Your Honor, all the property was recovered.  The fact that it
wasn’t returned by the Property Division by the impound lot is
not within Mr. Williams’ control.  The fact that the victim didn’t
have it properly titled to himself is not Mr. Williams’ fault.  That
is an issue for the victim.  The restitution would not be owable
by Mr. Williams for property that is recovered.  That’s an
entirely separate issue as to whether or not the impound lot
released it to the victim or to whoever it’s titled to.  It’s the same
as if the victim has it and it’s titled to a third person, he can
simply ask the third person to get it released.  It’s not restitution
that Mr. Williams owes.
3
THE COURT: Well, he wouldn’t have had to worry about the
recovery if Mr. Williams didn’t steal it, would he?

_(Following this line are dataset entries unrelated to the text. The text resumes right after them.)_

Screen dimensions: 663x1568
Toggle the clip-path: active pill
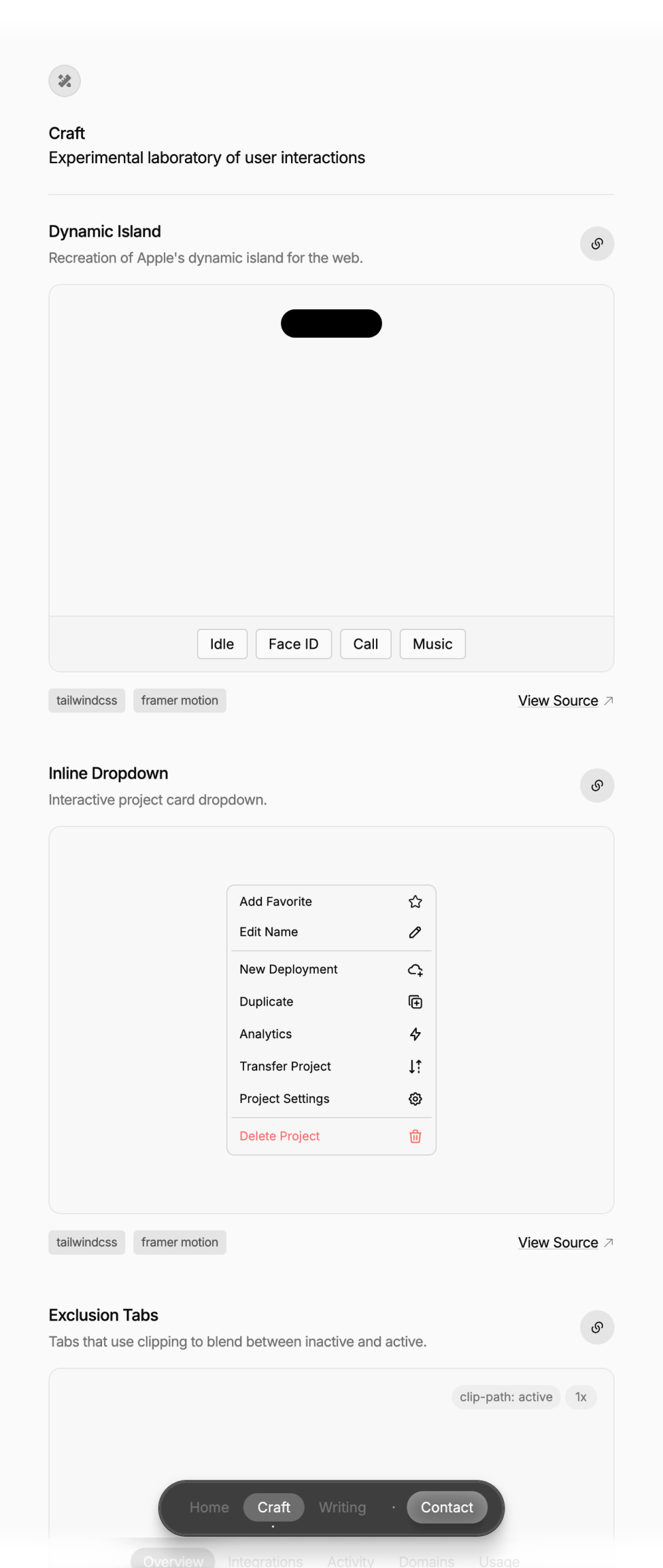[506, 1397]
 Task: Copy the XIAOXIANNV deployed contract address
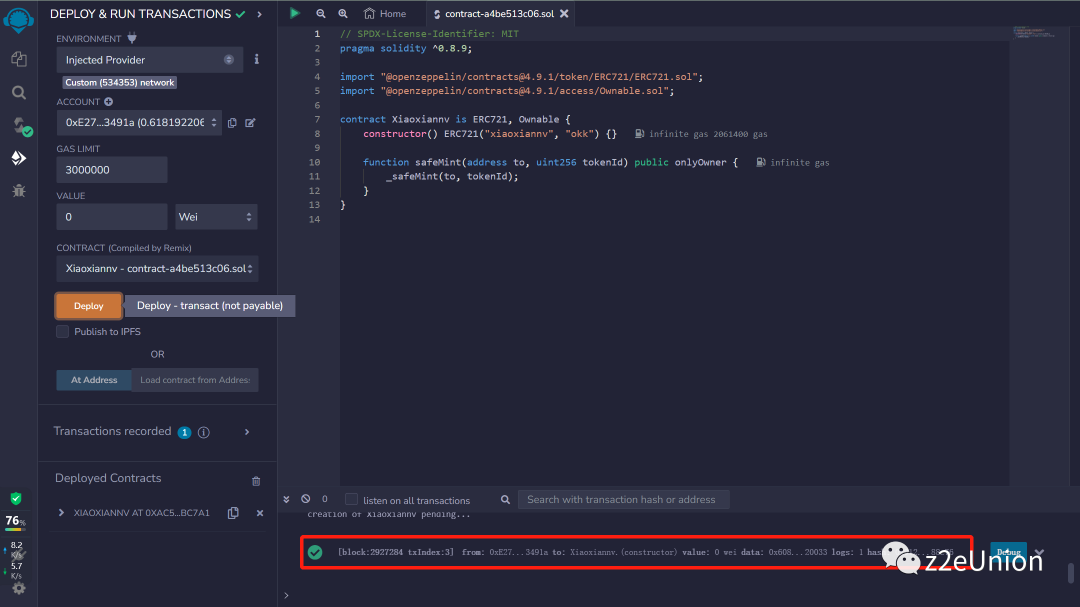tap(233, 513)
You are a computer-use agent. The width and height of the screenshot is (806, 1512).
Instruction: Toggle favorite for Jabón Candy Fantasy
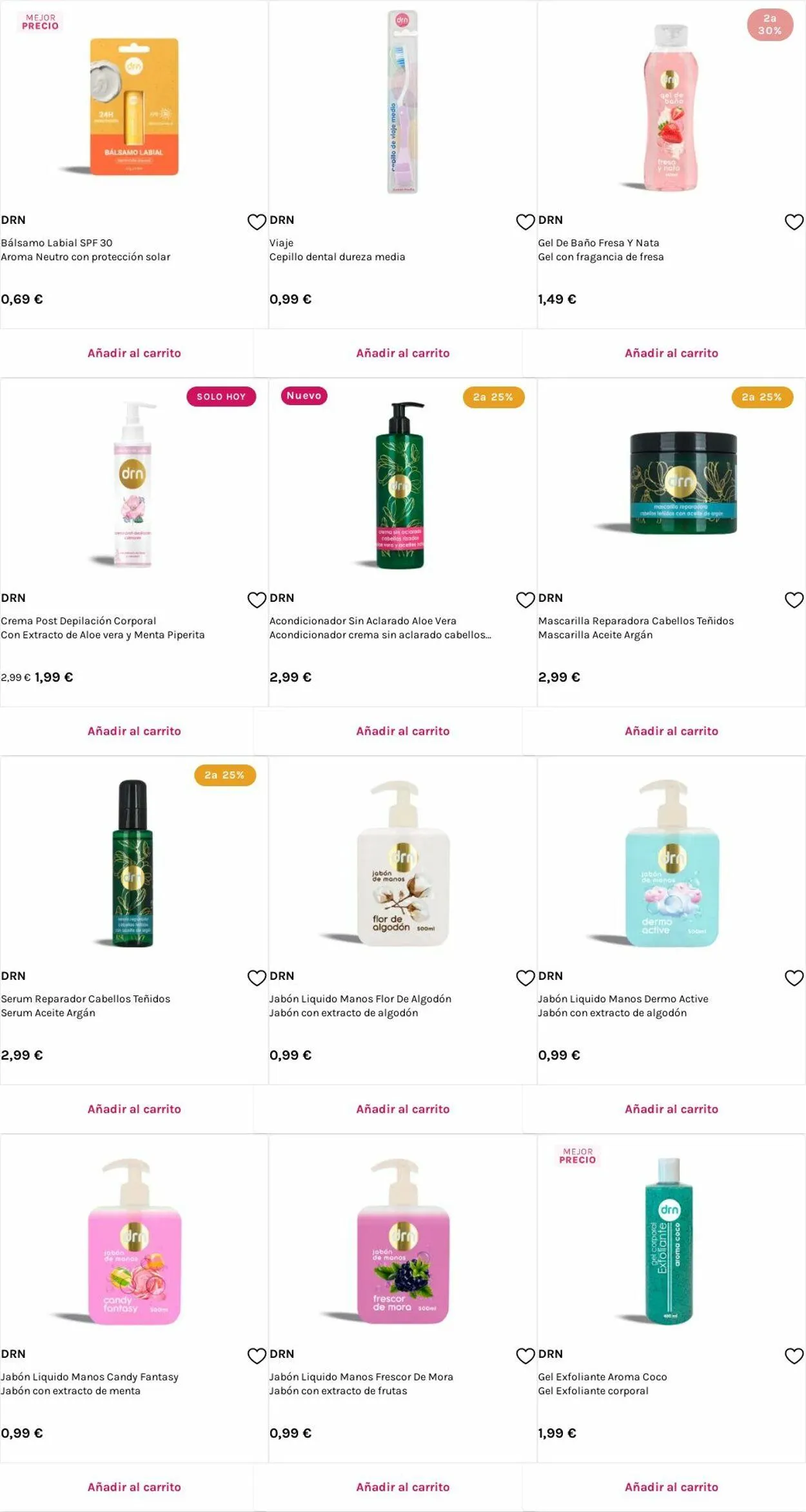(x=257, y=1356)
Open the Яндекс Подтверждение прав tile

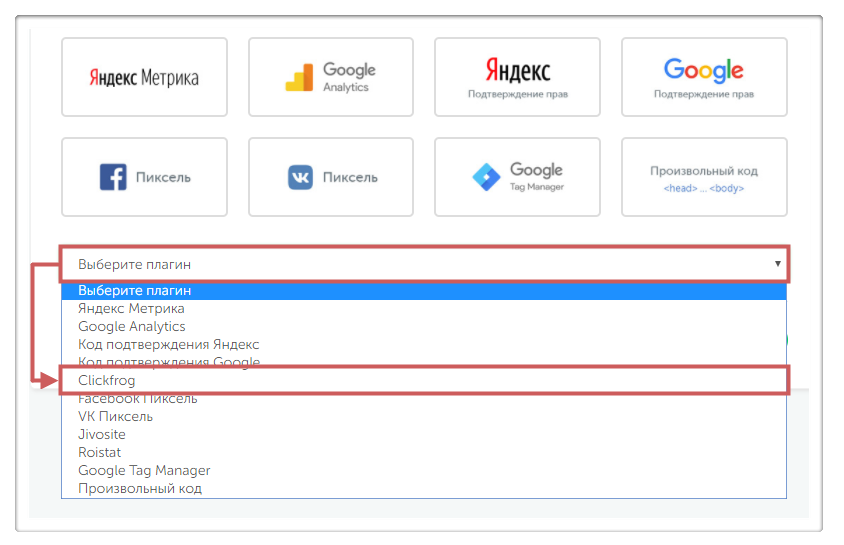pos(517,78)
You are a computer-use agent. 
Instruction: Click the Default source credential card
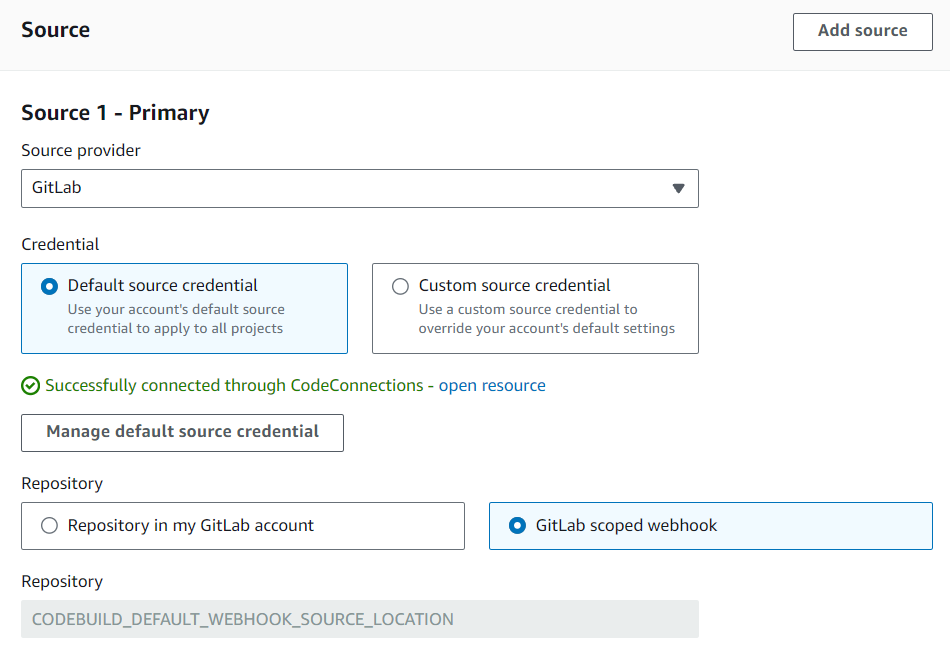click(184, 308)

[DEFENSE COUNSEL]: Certainly not.  It wouldn’t be in the
impound lot but for Mr. Williams’ actions.  But if he didn’t have
it insured or licensed for some reason, that has nothing to do
with Mr. Williams.  That’s an issue the victim has with the
MVA regarding the motorcycle, not with Mr. Williams.  And I
would ask Your Honor not to impose restitution since the
property has been recovered.
It seems to me there are other avenues that the victim can pursue
with the person who indeed does have the title.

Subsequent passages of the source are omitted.